# Ex1.1 Categorizing Reviews with an FNN

In [None]:
import time
#Ignore the next statement -- it is just to estimate how long the exercise takes
start = time.perf_counter()

We shall use a neural network to categorize user reviews of articles in Wikipedia. The aim is to identify the reviews which contain personal attacks.

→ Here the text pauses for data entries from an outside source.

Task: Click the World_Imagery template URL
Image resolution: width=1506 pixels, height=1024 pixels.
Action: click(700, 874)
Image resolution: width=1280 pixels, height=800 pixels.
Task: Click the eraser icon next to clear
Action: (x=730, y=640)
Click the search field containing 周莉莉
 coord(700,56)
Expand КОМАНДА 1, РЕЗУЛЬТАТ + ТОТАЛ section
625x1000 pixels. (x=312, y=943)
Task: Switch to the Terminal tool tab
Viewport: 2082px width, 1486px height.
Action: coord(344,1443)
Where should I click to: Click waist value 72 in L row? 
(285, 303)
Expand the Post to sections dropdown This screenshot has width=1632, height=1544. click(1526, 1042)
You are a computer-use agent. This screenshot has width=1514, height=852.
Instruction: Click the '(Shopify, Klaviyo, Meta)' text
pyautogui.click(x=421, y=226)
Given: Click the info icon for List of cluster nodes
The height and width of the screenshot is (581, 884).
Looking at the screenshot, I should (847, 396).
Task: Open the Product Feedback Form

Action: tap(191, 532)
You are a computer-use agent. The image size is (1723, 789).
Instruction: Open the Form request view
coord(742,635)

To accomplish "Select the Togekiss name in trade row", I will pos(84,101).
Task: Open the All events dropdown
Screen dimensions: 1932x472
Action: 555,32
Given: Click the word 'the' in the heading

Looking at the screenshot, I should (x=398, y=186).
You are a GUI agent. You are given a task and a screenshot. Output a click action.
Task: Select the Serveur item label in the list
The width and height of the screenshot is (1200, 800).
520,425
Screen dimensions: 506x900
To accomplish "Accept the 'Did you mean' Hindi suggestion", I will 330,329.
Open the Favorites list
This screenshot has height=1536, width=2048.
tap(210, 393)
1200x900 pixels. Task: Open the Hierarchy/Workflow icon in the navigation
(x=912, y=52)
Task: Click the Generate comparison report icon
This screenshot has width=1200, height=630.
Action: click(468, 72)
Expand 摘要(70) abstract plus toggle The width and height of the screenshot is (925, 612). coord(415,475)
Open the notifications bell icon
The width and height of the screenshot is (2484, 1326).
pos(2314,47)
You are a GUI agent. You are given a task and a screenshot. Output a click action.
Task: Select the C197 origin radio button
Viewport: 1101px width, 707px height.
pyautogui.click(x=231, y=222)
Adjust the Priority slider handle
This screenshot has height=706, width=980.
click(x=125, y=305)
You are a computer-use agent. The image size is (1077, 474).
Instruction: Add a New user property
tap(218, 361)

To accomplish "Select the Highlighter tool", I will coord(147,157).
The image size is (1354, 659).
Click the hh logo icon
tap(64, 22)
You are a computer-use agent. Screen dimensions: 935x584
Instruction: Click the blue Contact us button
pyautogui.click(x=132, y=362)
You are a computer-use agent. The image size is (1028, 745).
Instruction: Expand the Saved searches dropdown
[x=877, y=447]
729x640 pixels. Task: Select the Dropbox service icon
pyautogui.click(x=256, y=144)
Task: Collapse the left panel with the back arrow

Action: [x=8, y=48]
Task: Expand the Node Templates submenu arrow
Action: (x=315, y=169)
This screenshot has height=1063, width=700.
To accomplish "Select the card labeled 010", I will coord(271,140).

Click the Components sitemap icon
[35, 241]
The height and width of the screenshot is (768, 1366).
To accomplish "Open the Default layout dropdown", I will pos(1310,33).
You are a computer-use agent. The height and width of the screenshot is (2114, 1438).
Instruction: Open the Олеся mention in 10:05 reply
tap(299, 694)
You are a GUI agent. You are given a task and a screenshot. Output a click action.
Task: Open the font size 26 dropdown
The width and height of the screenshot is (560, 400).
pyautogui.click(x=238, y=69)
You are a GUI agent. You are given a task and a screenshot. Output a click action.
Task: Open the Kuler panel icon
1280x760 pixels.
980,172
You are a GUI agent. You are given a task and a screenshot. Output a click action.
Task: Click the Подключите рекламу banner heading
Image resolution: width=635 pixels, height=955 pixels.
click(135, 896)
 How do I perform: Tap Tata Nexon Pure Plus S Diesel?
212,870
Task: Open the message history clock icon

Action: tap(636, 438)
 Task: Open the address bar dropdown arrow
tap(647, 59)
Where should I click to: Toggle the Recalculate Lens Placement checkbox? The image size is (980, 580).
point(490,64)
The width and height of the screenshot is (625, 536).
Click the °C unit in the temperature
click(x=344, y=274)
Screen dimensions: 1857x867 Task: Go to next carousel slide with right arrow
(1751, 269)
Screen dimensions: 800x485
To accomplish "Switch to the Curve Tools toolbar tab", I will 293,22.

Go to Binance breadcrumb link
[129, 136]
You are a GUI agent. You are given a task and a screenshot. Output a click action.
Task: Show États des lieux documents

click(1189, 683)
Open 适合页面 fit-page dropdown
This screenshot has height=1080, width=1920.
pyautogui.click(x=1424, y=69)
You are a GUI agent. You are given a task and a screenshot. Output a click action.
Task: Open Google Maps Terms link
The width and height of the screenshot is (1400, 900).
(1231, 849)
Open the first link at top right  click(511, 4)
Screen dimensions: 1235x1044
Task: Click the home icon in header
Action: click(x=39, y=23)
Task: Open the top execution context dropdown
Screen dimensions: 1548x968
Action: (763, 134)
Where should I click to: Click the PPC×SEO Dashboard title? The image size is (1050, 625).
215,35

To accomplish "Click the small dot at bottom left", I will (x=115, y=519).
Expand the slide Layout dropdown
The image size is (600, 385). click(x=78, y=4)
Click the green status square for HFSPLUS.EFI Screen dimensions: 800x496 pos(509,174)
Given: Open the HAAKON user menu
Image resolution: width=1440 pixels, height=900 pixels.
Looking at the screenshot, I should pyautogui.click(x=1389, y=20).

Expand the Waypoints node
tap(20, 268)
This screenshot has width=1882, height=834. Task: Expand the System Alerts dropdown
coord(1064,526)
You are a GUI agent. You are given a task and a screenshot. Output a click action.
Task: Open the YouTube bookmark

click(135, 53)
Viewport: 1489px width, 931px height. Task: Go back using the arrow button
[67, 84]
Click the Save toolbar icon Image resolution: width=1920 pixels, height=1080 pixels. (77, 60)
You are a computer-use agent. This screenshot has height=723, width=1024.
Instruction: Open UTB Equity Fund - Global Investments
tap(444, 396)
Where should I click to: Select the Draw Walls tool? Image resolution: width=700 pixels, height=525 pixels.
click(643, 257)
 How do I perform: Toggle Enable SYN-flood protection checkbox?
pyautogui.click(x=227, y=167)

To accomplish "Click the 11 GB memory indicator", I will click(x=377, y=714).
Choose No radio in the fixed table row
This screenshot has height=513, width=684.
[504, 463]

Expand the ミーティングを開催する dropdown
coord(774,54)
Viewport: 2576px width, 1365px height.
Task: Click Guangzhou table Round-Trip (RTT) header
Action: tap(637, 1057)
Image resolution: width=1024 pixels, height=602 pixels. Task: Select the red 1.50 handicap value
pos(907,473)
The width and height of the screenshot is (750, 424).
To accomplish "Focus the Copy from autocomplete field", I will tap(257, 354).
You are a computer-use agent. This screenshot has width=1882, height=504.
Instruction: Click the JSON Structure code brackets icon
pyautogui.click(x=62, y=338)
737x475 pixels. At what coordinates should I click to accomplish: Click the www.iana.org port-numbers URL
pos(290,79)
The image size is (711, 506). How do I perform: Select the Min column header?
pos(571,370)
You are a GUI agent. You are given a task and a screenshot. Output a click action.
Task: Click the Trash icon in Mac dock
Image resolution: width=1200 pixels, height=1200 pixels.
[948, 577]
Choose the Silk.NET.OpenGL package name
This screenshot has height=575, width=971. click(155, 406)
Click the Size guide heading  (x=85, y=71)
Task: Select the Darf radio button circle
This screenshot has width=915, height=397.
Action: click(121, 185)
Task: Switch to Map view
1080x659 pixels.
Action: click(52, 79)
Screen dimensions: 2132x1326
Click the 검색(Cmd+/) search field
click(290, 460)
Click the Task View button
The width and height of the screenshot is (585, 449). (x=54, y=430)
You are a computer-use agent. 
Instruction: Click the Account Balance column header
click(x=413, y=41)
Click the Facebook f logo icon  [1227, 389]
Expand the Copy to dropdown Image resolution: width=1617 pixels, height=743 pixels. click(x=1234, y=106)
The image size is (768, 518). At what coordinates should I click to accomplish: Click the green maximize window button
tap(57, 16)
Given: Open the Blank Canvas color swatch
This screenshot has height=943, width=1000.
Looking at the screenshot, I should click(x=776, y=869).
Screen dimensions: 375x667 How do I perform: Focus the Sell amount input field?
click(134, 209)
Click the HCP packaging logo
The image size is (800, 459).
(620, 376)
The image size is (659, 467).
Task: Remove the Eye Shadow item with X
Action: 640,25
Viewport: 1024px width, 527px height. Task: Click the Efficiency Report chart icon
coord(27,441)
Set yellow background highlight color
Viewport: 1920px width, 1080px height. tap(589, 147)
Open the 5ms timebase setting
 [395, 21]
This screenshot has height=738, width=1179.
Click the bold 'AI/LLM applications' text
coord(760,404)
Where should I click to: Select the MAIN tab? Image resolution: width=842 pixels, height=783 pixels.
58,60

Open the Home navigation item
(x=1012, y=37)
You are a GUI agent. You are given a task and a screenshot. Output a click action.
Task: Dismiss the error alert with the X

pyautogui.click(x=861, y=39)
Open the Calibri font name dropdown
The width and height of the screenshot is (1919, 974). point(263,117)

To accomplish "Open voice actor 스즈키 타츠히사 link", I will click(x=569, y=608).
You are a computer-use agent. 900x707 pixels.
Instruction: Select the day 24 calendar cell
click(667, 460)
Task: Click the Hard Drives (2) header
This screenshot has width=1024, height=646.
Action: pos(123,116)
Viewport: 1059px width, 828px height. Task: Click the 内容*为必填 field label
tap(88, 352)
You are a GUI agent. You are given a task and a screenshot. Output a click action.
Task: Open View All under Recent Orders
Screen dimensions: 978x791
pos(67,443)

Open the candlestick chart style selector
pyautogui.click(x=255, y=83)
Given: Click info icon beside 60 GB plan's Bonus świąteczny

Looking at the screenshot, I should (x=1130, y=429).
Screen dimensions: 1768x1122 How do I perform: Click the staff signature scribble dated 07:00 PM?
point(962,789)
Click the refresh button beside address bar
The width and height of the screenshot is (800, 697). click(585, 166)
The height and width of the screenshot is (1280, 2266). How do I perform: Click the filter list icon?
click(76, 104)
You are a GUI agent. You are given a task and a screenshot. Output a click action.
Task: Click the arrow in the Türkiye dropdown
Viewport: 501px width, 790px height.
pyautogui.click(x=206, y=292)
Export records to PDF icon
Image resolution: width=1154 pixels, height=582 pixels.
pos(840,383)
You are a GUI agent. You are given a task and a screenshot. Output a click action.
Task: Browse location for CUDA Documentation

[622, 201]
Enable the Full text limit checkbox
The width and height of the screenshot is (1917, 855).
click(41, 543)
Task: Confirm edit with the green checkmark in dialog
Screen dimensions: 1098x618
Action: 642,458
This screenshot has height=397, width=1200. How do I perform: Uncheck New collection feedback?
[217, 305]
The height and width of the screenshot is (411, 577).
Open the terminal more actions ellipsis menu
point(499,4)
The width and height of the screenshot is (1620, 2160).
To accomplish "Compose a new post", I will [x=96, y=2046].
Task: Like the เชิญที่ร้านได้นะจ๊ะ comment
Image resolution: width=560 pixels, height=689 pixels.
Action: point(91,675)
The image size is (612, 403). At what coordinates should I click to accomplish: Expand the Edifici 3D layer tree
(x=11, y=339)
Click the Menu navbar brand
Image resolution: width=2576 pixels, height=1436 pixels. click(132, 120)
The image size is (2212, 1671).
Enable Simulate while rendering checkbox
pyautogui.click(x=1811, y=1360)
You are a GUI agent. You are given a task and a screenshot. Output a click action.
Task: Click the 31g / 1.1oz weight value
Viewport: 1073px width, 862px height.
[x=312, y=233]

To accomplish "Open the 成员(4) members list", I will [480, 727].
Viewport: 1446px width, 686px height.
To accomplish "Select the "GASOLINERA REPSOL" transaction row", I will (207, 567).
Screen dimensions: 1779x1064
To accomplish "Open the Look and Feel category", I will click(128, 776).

The dataset we will use includes over 100k labeled discussion comments from English Wikipedia. Each comment was labeled by multiple annotators via Crowdflower on whether it contains a personal attack.

In [None]:
import pandas as pd
import re
import urllib
import sklearn
import nltk
nltk.download('stopwords')
nltk.download('punkt')

## Loading the data
There are two files, one with the comments and another with annotations made by reviewers as to whether the comments contain personal attacks.

In [None]:
comments = pd.read_csv('attack_annotated_comments.tsv', sep = '\t', index_col = 0)
annotations = pd.read_csv('attack_annotations.tsv',  sep = '\t')

## Examining the data
First we look at the comments dataframe.

In [None]:
comments.columns

In [None]:
comments.head()

The first column is the review ID. Each user review of an article has a rev_id. The other column of interest is the comment column. It will need a bit of cleaning. The other columns are irrelevant to our purpose.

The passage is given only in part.